------ 所给段落
2. 如何获得vision cmaera 对应的深度图？

最开始，我是利用Kinect相机中的kinect_depth部件单独拿出来，作为深度相机，并于左目vision camera对齐。后面参考别人的blog，利用sim.simxGetVisionSensorDepthBuffer()获取到了和vision camera对齐的深度图。

我看官方的API文档好像提到了，simxGetVisionSensorDepthBuffer()这个接口需要在simxGetVisionSensorImage()后面调用。我没有实际测试，但是还是建议按照这种方式来。
附上视觉图像和深度图获取代码：

	    def image_acquisition(self, target_id, observer_id):
        # get left and depth image
        err_code, left_resolution, left_raw_img = sim.simxGetVisionSensorImage(observer_id, self.left_camera_handle, 0,
                                                                               sim.simx_opmode_oneshot_wait)
        if err_code != sim.simx_return_ok:
            print('=> Failed to acquire left image')
            left_raw_img = None

        err_code, left_depth_resolution, left_depth_img = sim.simxGetVisionSensorDepthBuffer(observer_id, self.left_camera_handle,
                                                                                   sim.simx_opmode_oneshot_wait)
------------
- 任务要求:
• a. 请从关于深度图获取的段落中摘录一段原文，自“我看官方的API文档好像提到”起，至“acquire left image')”止（含该处）。
• b. 根据关于深度图获取的段落，作者后来借助哪个接口取得了与vision camera对齐的深度图？
• c. 请接续关于深度图获取的段落末尾，继续往下撰写。
各条目与本项工作毫无关联。
------ 存储数据
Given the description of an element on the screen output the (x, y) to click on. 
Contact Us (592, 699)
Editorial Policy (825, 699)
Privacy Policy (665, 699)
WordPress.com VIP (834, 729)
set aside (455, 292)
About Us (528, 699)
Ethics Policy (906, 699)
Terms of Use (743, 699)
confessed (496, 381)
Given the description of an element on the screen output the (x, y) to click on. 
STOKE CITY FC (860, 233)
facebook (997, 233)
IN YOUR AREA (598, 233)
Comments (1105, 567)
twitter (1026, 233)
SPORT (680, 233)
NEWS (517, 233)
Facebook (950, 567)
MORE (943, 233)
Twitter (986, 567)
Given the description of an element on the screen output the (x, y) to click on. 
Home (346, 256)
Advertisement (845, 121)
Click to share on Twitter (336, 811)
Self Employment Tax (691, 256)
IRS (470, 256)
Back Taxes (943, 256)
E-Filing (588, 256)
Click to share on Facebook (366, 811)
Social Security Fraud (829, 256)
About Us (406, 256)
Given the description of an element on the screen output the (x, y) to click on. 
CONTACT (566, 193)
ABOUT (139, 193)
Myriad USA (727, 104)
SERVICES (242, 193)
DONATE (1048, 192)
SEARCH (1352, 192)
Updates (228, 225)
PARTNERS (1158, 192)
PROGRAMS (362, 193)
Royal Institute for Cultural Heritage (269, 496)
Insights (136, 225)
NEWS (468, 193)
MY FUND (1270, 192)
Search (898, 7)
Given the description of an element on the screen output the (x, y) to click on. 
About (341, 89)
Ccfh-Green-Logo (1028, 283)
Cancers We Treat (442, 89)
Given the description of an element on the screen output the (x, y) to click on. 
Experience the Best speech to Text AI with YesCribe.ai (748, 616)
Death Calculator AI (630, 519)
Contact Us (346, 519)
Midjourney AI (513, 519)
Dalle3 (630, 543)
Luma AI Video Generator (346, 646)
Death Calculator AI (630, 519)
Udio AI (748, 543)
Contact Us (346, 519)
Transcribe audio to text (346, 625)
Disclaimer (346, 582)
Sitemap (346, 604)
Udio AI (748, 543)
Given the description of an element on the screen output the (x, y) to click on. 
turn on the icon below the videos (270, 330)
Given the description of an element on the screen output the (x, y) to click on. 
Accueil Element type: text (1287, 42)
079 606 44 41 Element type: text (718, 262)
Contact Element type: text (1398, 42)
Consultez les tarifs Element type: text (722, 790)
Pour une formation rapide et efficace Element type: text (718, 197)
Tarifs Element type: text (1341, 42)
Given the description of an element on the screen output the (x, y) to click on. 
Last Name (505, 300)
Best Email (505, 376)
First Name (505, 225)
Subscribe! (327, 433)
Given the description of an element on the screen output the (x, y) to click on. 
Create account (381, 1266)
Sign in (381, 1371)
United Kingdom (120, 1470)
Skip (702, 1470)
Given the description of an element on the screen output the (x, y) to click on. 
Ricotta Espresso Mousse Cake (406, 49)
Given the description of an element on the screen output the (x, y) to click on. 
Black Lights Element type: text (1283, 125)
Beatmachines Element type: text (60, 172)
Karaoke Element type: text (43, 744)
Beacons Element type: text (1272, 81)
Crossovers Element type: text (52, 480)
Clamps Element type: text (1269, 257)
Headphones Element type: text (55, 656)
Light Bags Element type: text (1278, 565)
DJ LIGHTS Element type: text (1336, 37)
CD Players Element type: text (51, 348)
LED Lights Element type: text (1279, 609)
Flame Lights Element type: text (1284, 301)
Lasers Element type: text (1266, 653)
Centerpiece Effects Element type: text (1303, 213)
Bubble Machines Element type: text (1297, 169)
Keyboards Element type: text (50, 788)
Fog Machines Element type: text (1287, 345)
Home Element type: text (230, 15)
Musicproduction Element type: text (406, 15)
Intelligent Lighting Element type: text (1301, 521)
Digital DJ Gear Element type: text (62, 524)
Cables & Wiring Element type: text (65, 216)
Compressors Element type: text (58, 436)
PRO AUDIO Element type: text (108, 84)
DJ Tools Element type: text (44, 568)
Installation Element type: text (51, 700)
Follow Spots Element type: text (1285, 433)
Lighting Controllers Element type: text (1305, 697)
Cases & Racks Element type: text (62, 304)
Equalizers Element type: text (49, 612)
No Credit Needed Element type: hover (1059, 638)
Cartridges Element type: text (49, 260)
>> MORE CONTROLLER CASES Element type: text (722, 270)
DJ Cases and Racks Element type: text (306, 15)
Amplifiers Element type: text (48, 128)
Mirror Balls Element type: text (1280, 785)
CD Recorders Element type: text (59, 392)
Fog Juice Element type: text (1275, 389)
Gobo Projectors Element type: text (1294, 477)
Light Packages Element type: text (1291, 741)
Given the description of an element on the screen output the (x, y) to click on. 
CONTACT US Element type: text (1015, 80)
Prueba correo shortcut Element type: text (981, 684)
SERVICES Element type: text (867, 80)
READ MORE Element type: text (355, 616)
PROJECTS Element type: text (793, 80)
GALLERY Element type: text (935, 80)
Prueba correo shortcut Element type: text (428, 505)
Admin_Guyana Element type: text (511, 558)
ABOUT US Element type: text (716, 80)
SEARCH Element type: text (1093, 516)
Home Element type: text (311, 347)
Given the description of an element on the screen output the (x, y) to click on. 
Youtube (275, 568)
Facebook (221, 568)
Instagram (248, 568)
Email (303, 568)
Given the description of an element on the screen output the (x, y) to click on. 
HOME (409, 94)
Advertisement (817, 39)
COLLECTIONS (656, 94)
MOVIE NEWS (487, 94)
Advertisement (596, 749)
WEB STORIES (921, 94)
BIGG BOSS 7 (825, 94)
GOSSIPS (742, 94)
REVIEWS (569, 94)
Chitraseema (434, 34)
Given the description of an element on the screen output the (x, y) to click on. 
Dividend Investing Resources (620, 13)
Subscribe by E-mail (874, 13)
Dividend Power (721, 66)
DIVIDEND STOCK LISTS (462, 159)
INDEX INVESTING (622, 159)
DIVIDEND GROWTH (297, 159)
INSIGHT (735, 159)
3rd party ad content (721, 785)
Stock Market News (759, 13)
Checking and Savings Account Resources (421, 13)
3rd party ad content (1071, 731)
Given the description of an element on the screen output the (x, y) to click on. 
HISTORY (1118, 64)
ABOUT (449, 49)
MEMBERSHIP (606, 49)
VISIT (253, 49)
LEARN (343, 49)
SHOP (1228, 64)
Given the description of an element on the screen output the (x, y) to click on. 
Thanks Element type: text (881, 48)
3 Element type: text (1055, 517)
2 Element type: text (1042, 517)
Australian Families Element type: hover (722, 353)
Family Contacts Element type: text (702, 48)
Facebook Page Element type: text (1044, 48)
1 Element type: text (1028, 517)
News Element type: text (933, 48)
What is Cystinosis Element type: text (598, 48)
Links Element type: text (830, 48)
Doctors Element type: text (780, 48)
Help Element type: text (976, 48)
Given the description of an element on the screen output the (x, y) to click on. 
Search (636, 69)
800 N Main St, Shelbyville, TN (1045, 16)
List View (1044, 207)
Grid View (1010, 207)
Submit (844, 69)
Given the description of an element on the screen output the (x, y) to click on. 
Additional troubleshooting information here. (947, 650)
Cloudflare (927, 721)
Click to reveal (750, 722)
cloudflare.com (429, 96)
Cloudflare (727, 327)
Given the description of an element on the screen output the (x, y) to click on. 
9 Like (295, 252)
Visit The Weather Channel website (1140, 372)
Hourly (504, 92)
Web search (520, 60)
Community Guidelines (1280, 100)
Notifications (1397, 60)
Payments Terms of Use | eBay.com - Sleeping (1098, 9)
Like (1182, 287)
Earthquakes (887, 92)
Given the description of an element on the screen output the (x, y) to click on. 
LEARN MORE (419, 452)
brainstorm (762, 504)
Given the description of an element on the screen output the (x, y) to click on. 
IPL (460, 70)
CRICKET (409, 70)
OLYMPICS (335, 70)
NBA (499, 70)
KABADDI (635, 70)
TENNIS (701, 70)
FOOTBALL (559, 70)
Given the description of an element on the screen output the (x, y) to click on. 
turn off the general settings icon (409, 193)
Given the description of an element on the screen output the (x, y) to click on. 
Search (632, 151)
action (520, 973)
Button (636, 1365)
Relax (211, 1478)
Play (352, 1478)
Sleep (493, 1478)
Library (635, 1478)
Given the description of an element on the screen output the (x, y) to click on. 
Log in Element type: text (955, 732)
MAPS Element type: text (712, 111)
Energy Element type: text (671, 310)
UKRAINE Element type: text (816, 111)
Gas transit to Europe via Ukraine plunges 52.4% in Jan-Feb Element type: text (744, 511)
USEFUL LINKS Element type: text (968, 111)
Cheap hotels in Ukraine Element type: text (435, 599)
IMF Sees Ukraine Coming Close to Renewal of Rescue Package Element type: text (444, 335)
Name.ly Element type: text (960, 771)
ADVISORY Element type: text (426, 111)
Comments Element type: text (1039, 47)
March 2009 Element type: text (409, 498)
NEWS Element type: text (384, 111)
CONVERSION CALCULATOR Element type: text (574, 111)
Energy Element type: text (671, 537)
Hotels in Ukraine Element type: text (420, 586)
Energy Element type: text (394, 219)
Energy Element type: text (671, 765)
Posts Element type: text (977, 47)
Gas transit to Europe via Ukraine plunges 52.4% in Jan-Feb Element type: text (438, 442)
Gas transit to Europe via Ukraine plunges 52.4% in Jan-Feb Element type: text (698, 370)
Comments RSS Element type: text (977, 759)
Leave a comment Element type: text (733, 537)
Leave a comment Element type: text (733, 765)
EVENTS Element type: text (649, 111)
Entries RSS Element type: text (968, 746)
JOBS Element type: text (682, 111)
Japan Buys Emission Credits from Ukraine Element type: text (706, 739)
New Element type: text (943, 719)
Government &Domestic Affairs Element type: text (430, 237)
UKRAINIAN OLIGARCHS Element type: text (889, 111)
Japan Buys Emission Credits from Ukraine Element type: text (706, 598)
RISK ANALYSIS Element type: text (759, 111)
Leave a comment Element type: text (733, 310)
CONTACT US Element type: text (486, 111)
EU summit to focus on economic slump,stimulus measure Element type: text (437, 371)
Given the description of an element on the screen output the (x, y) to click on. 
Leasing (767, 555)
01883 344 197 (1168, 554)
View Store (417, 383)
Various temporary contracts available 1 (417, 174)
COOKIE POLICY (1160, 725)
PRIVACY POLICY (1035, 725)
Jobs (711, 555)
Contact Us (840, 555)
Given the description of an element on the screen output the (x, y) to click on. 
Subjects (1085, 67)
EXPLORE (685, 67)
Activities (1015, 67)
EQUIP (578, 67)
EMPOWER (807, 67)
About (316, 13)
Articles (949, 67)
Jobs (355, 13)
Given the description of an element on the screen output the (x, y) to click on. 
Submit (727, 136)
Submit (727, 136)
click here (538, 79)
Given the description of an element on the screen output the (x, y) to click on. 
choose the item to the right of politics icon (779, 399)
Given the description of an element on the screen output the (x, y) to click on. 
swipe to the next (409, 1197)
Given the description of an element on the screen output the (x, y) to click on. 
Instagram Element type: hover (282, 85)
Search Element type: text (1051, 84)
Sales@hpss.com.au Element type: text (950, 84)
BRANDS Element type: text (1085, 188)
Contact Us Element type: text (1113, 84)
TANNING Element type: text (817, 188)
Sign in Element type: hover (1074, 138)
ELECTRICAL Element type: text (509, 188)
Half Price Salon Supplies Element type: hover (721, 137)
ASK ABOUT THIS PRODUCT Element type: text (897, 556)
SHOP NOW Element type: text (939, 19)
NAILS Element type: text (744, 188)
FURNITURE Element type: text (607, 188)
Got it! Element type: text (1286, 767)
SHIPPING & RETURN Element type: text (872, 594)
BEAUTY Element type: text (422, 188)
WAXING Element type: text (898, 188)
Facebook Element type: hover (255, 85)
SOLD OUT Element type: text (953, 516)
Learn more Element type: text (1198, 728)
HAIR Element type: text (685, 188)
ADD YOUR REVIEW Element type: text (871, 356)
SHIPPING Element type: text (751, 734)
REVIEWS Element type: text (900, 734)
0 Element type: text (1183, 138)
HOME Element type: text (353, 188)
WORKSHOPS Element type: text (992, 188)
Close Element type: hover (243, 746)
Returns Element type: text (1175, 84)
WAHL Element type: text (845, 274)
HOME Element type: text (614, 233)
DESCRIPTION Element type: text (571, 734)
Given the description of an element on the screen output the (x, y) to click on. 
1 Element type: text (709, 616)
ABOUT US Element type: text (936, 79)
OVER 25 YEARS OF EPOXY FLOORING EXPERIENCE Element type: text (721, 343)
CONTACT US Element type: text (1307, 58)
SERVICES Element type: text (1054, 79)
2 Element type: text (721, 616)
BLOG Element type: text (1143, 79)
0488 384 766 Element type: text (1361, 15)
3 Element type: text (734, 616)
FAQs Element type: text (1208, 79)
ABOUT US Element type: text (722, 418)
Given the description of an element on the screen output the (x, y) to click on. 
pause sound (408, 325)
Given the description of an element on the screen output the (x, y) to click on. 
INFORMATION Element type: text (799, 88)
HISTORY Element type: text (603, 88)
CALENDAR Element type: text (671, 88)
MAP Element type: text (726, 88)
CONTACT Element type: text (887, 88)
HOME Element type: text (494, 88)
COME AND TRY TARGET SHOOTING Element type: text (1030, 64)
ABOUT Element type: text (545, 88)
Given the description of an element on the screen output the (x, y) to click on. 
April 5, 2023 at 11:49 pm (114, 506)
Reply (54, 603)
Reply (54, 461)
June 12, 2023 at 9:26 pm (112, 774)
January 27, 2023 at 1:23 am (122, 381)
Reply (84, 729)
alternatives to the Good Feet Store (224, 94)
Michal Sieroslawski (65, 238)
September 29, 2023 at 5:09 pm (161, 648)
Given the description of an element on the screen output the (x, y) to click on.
------------
- 逐项结果:
• a.
我看官方的API文档好像提到了，simxGetVisionSensorDepthBuffer()这个接口需要在simxGetVisionSensorImage()后面调用。我没有实际测试，但是还是建议按照这种方式来。
附上视觉图像和深度图获取代码：

	    def image_acquisition(self, target_id, observer_id):
        # get left and depth image
        err_code, left_resolution, left_raw_img = sim.simxGetVisionSensorImage(observer_id, self.left_camera_handle, 0,
                                                                               sim.simx_opmode_oneshot_wait)
        if err_code != sim.simx_return_ok:
            print('=> Failed to acquire left image')

• b. sim.simxGetVisionSensorDepthBuffer()。

• c.
        if err_code != sim.simx_return_ok:
            print('=> Failed to acquire left depth image')
            left_depth_img = None
            
        # pre-processing raw image
        left_img = np.array(left_raw_img, dtype=np.uint8).reshape(left_resolution[1], left_resolution[0], -1)
        left_img = cv2.cvtColor(left_img, cv2.COLOR_RGB2BGR)
        cv2.flip(left_img, 1, left_img)
        # pre-processing raw depth image
        left_depth_img = np.array(left_depth_img, dtype=np.float32).reshape(left_depth_resolution[1], left_depth_resolution[0])
        left_depth_img = left_depth_img * (self.left_cam_far_distance - self.left_cam_near_distance) + self.left_cam_near_distance
        cv2.flip(left_depth_img, 1, left_depth_img)
       
       	cv2.imshow('left image', left_img)
        cv2.imshow('left depth image', cv2.applyColorMap(left_depth_img.astype(np.uint8), cv2.COLORMAP_MAGMA))
        cv2.waitKey(1)
        return left_img, left_depth_img

【注】针对Observer我们写了一个类，上述代码是其中一个类方法，它需要一些类成员变量，例如对象句柄、相机近平面和远平面距离等等，可以自行查找相关文档实现。

3. 如何构建双目相机+深度相机模块，并同时获得双目图像以及深度图像？

在问题2中，我们解决了如何根据Vision Camera获取图像以及深度图像。同理，我们只需要组合两个Vision Camera即可实现双目相机+深度相机的功能。同时，我们将left_camera和right_camera组合起来，命名为observer。
双目相机模块

4. 如何获得被观测目标的六自由度信息，包括位置、尺寸以及姿态？

CoppeliaSim 官方Python API提供了目标位置和姿态的访问接口。sim.simxGetObjectPosition() and sim.simxGetObjectOrientation()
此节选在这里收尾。